# ACTIVITIES:
#1 According to the book review, how many years did Greig spend with L’Arche communities before his doctoral studies?
#2 List every person named in the book review.

:: EXTRACT

Jason Reimer GREIG. Reconsidering Intellectual Disability: L’Arche, Medical Ethics, and Christian Friendship.Washington, DC: Georgetown University Press, 2015. pp. 293. $32.95 pb. ISBN 978-1-6261-6243-3. Reviewed by Ryan MARR, Mercy College of Health Sciences, Des Moines, IA 50309.

 

            With Reconsidering Intellectual Disability, Jason Reimer Greig demonstrates precisely what practical theology should look like. Presently, Greig is working on his PhD in theology at VU Free University of Amsterdam, but prior to his doctoral studies he spent eleven years with L’Arche communities as a house assistant and spiritual life coordinator. Greig’s experience of living with the mentally handicapped imbues his reflections on intellectual disability with a certain urgency and immediacy, which one would be unlikely to encounter in a scholar who had researched the topic “from afar.” To his great credit, there is nothing detached about Greig’s theology in this book. Within its pages, he sets forth a stirring challenge for Christians to offer a counterwitness to the materialist and objectifying habits of modern medicine. While Greig’s work will be of special interest to those who care for the handicapped, it is a book—in Stanley Hauerwas’ words—“that [should] be read by anyone seeking to know how to live well.”

::::
:: DATASET EXCERPTS

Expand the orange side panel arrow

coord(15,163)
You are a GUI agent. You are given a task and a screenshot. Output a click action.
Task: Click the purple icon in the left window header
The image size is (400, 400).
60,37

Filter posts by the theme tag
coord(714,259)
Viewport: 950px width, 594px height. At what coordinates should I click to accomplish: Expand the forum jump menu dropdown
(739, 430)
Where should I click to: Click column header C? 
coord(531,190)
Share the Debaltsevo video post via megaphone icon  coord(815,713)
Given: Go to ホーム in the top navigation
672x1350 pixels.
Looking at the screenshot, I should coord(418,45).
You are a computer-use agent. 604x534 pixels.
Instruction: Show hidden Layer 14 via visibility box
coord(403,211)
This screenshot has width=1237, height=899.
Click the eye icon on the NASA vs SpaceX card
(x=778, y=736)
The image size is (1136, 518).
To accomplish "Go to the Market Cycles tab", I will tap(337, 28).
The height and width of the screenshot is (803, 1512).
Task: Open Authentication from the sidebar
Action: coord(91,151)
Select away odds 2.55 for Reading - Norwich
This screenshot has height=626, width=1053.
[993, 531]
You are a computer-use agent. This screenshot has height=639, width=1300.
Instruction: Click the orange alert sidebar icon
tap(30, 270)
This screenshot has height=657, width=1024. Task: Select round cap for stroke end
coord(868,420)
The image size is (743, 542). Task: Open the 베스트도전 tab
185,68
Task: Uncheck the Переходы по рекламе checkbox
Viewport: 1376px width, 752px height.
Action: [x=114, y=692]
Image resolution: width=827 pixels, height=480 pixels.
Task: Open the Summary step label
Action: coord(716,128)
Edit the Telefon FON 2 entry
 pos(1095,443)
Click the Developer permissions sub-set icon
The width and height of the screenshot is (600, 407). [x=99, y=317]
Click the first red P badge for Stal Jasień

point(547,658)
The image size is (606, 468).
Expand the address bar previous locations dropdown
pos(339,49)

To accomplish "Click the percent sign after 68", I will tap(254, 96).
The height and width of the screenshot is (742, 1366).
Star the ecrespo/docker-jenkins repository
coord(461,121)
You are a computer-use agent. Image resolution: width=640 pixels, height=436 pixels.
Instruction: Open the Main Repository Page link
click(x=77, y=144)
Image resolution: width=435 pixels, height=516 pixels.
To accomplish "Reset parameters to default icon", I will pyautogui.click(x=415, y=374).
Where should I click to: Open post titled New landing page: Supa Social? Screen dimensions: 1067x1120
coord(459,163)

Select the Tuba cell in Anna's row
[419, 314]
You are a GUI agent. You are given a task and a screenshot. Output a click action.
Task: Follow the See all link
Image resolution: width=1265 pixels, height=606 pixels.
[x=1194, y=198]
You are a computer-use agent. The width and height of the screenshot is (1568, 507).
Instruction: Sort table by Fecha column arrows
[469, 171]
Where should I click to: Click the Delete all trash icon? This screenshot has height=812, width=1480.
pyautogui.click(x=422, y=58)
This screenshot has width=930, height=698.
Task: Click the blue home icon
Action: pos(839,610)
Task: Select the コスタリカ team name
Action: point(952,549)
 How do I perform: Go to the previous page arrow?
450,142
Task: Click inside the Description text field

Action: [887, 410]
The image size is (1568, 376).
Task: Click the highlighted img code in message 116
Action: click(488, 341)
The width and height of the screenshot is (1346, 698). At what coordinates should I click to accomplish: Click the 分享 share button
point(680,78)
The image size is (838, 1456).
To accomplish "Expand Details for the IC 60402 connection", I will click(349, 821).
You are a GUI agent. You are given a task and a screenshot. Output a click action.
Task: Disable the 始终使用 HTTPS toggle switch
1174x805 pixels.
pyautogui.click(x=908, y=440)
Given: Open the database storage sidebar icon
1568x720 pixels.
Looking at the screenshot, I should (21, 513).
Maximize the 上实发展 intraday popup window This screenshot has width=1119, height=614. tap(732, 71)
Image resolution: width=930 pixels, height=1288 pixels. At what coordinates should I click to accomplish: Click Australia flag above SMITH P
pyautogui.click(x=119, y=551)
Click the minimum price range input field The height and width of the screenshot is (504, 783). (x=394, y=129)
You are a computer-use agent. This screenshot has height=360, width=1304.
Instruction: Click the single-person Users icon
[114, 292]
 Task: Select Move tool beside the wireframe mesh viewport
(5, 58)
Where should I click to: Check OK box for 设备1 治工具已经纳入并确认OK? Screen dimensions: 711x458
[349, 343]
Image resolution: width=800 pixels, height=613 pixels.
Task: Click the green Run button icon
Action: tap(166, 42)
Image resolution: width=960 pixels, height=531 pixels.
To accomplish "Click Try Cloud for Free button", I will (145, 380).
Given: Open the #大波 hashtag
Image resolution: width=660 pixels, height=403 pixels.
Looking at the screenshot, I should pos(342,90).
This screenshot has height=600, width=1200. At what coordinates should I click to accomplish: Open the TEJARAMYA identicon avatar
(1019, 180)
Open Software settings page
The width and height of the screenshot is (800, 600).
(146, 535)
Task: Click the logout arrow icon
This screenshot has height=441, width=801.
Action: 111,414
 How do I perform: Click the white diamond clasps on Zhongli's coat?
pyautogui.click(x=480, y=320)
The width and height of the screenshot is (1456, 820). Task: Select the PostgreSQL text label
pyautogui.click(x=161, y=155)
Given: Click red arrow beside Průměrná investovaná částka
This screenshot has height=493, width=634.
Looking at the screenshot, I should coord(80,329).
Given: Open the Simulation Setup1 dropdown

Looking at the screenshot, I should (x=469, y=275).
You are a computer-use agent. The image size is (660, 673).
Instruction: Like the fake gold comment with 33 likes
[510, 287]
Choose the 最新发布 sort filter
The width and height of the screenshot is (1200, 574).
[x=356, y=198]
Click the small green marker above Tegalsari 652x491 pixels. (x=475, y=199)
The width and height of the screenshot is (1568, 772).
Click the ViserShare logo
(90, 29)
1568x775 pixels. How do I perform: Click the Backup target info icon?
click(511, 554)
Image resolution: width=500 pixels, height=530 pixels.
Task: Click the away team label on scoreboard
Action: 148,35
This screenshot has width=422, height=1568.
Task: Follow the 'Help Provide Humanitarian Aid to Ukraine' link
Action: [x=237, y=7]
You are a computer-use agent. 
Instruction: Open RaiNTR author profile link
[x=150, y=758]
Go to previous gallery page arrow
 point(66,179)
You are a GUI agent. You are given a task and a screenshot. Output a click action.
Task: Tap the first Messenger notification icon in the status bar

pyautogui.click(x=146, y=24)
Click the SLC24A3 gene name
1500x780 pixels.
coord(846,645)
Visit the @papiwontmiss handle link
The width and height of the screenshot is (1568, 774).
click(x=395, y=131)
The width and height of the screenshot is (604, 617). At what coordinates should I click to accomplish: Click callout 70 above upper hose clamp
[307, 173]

::::

# ANSWERS TO THIS EXERCISE:
#1 Eleven years.

#2 Jason Reimer Greig, Ryan Marr, Stanley Hauerwas